* [TRY IT] From the entries below, copy exactly the lines from the one that contains "Viewport: 1760px width, 1584px height." through the one that contains "Task: Click the 260 green legend swatch", both included, and only those.
===== RECORDS =====
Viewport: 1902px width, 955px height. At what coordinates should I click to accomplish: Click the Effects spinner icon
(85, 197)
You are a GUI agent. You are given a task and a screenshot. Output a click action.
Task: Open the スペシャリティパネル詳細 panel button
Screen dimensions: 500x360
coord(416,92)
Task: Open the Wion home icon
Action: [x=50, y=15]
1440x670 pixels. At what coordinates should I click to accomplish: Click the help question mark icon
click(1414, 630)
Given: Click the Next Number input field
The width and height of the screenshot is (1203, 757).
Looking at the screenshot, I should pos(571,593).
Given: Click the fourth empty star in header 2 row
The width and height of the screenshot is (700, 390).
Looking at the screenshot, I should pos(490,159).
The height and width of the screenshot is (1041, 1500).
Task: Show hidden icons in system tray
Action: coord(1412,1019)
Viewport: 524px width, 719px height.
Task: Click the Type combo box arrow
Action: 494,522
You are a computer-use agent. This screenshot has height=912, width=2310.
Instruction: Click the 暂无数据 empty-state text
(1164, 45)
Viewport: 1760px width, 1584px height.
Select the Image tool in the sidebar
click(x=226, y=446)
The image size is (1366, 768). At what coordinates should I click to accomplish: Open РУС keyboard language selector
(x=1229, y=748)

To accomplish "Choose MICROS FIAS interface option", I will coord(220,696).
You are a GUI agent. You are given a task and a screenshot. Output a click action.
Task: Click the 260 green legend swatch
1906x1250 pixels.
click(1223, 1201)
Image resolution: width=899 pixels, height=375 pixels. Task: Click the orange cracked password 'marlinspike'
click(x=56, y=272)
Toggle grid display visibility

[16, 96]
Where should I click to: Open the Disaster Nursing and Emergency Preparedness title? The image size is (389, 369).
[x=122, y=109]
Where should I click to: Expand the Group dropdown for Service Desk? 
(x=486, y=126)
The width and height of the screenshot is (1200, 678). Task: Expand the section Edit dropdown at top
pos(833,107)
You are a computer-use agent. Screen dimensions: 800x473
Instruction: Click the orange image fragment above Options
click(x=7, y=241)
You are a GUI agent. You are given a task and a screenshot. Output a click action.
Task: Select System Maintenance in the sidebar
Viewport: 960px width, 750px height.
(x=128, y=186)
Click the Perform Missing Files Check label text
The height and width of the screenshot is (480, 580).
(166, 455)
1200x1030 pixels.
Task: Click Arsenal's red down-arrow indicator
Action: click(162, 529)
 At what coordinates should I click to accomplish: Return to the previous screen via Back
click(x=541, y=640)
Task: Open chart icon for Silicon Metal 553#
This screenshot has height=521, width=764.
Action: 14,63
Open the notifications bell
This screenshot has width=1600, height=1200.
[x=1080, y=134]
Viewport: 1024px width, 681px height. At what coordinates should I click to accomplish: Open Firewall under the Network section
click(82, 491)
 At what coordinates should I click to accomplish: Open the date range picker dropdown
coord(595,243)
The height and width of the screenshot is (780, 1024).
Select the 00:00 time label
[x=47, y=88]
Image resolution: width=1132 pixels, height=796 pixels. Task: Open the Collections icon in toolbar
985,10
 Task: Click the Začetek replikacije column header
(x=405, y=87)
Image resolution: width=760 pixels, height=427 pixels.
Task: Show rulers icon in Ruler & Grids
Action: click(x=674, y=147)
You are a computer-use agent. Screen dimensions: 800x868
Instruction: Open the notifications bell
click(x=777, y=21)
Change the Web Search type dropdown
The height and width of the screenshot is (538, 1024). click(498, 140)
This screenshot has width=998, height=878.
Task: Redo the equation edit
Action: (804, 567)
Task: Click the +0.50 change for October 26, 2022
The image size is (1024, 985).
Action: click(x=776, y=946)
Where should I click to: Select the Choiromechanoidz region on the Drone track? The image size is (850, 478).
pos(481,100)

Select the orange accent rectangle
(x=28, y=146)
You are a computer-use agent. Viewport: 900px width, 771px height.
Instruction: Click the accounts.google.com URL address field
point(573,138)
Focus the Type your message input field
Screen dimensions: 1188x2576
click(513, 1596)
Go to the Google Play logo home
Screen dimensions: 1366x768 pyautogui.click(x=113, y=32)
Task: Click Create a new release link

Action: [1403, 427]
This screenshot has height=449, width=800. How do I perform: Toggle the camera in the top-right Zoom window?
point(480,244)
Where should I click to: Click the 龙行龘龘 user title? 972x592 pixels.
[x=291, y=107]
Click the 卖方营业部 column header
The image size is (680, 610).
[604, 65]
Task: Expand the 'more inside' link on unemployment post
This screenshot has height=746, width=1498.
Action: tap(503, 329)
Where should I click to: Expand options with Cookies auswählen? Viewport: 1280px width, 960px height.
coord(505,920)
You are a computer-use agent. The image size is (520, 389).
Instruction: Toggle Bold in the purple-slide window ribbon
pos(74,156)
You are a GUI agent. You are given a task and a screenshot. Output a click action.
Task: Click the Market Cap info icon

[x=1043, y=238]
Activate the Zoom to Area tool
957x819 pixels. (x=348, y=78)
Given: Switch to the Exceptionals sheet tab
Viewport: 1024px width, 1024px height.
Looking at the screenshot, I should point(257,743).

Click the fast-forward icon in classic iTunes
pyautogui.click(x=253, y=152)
=====
* [EXERCISE ANSWER]
Viewport: 1760px width, 1584px height.
Select the Image tool in the sidebar
click(x=226, y=446)
The image size is (1366, 768). At what coordinates should I click to accomplish: Open РУС keyboard language selector
(x=1229, y=748)

To accomplish "Choose MICROS FIAS interface option", I will coord(220,696).
You are a GUI agent. You are given a task and a screenshot. Output a click action.
Task: Click the 260 green legend swatch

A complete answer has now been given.